==== PROVIDED RECORDS

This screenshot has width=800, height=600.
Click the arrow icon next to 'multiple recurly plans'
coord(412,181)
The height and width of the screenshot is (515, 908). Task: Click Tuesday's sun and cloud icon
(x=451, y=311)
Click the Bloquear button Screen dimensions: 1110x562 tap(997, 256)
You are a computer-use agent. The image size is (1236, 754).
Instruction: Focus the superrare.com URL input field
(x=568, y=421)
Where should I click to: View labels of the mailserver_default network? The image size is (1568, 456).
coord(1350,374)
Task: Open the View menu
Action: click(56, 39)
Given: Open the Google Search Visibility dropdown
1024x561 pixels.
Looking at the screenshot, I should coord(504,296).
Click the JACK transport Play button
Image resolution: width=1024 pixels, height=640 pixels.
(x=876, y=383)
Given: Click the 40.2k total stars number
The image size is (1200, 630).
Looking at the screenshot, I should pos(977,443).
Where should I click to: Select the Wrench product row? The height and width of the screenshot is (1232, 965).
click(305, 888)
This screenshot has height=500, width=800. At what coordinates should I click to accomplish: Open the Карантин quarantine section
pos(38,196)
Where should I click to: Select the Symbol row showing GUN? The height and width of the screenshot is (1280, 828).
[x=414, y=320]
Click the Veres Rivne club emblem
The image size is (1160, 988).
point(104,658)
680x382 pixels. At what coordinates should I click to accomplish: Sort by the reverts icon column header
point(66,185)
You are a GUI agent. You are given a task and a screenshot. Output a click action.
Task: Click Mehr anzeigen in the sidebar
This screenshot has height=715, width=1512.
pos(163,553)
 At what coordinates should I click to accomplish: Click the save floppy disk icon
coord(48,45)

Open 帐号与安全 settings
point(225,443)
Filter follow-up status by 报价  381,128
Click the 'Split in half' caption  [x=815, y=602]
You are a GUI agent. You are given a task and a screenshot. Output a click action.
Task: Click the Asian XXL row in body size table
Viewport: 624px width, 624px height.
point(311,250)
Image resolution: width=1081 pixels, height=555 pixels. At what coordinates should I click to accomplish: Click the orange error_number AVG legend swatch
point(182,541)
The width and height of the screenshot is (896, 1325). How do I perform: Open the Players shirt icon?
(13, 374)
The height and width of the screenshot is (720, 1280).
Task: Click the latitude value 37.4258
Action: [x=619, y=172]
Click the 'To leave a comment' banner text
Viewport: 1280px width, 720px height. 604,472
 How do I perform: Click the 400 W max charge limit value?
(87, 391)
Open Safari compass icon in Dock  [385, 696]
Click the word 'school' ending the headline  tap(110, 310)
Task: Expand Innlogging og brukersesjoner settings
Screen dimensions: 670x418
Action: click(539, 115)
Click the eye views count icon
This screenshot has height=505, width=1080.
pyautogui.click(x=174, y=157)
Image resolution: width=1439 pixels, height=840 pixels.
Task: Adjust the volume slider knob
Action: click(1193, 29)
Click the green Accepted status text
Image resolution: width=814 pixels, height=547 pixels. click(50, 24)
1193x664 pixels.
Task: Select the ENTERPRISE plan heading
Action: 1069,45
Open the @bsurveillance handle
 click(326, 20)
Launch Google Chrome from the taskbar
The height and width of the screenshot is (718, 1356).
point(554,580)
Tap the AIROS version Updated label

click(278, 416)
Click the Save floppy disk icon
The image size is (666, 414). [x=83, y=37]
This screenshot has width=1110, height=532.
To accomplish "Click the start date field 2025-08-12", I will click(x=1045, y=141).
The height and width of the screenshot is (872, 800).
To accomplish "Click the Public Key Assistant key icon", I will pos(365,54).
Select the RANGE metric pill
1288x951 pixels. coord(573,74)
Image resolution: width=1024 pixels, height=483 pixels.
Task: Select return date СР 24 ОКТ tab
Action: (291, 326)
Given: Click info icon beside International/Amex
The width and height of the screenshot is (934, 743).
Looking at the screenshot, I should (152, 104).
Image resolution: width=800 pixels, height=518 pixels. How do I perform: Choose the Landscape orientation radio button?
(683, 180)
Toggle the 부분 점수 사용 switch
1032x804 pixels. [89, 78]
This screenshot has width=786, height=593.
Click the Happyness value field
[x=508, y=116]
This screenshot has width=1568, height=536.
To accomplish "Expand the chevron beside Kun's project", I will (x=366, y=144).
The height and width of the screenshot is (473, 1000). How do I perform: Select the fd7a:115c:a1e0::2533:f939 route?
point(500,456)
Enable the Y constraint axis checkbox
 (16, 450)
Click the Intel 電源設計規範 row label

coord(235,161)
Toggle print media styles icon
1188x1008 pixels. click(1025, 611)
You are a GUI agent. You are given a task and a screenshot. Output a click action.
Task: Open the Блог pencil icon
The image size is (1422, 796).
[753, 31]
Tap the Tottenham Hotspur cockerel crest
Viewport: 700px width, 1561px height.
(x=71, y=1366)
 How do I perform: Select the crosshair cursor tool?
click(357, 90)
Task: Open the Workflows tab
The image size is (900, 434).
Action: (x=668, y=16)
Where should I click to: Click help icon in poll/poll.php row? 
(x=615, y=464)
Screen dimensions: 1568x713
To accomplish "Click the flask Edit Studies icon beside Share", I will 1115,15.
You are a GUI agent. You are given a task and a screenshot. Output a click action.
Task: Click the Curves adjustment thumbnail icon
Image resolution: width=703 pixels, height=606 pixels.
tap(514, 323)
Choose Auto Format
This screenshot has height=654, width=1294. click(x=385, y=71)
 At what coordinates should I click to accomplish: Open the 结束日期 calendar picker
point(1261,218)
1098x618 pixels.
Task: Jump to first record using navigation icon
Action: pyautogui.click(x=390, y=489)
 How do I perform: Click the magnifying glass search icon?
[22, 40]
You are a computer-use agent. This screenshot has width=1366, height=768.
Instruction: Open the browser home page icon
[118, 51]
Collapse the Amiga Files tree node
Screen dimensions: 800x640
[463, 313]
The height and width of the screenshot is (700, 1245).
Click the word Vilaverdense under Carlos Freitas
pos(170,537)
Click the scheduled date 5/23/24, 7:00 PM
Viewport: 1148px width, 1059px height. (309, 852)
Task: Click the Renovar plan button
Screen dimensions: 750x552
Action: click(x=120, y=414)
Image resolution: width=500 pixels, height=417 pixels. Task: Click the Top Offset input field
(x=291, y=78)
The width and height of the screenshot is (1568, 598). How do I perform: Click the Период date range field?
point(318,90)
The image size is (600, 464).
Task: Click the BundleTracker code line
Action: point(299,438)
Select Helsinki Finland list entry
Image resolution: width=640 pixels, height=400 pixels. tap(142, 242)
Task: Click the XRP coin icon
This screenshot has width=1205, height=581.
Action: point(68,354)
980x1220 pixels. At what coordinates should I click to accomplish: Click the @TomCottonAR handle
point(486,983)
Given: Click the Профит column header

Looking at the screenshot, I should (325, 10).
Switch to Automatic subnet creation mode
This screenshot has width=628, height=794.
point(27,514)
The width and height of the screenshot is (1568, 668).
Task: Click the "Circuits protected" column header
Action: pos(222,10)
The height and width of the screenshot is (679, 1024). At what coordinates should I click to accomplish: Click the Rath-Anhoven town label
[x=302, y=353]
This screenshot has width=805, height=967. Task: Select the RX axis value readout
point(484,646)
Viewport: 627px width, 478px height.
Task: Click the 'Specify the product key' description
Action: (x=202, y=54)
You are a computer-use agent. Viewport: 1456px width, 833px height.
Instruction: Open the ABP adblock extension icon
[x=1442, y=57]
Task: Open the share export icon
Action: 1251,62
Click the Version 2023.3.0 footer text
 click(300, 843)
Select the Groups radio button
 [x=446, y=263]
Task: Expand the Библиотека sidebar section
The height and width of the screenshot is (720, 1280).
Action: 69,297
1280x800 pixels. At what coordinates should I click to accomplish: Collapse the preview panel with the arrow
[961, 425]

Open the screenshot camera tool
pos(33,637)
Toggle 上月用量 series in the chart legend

========

I need exact copies of the lines from the one holding "Click the Version 2023.3.0 footer text" through the end of the records above, and nothing beyond them.

ANSWER BELOW
Click the Version 2023.3.0 footer text
 click(300, 843)
Select the Groups radio button
 [x=446, y=263]
Task: Expand the Библиотека sidebar section
The height and width of the screenshot is (720, 1280).
Action: 69,297
1280x800 pixels. At what coordinates should I click to accomplish: Collapse the preview panel with the arrow
[961, 425]

Open the screenshot camera tool
pos(33,637)
Toggle 上月用量 series in the chart legend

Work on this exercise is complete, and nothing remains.